**TASKS TO PERFORM**
1. Please translate this sentence from the random forest thread into Spanish: "My final objective is to get a confidence interval of the predicted value."
2. Continue the random forest thread from the point where it stops.

**TEXT TO READ**
::::::::

Please consider this minimal reproducible example of a random forest regression estimate
library(randomForest)
# fix missing data
airquality <- na.roughfix(airquality)
set.seed(123)
#fit the random forest model
rf_fit <- randomForest(formula = Ozone ~ ., data = airquality)
#define new observation
new <- data.frame(Solar.R=250, Wind=8, Temp=70, Month=5, Day=5)
set.seed(123)
#use predict all on new observation
rf_predict<-predict(rf_fit, newdata=new, predict.all = TRUE)
rf_predict$aggregate
library(tidyverse)
predict_mean <- rf_predict$individual %>%
as_tibble() %>%
rowwise() %>%
transmute(avg = mean(V1:V500))
predict_mean
I was expecting to get the same value by rf_predict$aggregate
and predict_mean
Where and why am I wrong about this assumption?
My final objective is to get a confidence interval of the predicted value.
CodePudding user response:
I believe your code needs to include a c_across()

::::::::

**PROVIDED INFORMATION**
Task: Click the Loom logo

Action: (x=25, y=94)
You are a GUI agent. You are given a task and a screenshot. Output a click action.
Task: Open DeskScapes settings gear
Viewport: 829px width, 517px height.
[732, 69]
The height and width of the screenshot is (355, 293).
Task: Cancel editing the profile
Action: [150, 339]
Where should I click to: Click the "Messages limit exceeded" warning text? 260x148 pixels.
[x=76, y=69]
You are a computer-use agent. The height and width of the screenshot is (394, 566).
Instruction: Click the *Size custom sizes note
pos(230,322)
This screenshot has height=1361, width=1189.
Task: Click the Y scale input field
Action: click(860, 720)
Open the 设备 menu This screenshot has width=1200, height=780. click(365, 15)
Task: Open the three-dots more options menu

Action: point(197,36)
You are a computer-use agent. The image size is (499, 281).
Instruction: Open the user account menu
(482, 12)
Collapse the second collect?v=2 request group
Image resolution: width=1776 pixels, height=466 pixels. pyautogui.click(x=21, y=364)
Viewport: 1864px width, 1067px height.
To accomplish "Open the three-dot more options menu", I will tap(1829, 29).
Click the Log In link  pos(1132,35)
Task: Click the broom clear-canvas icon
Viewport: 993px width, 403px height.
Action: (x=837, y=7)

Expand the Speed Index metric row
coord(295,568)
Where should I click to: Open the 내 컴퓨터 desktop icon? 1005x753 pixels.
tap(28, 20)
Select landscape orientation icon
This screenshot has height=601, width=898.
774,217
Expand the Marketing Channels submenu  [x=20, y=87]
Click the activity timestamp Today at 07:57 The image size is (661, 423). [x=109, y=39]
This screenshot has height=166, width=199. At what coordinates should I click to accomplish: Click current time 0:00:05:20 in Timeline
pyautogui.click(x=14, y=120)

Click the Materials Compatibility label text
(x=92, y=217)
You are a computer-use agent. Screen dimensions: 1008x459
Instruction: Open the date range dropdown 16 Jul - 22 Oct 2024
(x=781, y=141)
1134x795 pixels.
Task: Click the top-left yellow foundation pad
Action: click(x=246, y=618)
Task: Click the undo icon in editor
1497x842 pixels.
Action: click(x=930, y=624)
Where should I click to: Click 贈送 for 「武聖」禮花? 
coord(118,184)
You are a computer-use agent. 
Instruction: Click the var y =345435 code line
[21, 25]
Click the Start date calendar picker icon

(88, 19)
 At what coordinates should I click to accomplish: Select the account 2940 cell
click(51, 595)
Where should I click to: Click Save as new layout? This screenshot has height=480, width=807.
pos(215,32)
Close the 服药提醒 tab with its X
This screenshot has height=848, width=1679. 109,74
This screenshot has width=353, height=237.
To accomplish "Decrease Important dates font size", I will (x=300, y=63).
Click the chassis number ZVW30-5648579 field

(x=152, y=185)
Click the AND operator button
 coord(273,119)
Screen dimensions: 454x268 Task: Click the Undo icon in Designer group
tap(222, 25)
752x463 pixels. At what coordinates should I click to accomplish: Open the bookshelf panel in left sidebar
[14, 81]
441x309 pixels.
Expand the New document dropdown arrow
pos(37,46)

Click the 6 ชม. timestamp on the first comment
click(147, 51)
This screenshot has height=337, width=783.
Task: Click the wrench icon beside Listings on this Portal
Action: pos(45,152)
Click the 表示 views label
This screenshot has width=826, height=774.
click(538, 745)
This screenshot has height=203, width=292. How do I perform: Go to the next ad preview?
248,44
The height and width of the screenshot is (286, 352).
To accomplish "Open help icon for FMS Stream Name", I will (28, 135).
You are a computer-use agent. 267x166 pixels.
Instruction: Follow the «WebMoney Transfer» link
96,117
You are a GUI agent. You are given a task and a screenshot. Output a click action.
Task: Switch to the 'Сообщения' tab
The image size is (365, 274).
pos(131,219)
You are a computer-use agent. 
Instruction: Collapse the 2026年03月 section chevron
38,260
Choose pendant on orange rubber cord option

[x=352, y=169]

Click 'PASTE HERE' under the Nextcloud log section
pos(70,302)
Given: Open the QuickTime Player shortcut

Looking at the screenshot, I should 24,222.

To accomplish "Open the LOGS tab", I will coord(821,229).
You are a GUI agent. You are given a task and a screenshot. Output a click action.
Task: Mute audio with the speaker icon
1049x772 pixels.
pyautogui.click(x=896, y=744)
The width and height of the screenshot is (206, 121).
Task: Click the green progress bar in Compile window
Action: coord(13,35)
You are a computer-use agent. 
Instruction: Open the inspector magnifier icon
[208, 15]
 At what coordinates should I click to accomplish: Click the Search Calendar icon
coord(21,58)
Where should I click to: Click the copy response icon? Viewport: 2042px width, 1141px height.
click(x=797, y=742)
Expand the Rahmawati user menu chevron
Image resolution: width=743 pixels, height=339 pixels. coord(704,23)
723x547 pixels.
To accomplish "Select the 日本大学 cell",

::::::::

**RESPONSES TO THE EXERCISE**
1. Mi objetivo final es obtener un intervalo de confianza del valor predicho.

2.
call for the calculation to be performed correctly:
The ?c_across
documentations tells us:
c_across() is designed to work with rowwise() to make it easy to perform row-wise aggregations.
predict_mean <- rf_predict$individual %>%
as_tibble() %>%
rowwise() %>%
transmute(avg = mean(c_across(V1:V500)))
>predict_mean
[1] 30.5
An answer to a previous question, points out that mean()
can't handle a data.frame. And in your code the data being provide to mean()
is a row-wise data frame with class rowwise_df. c_across
allows the data in the rows to be presented to mean()
as vectors (I think).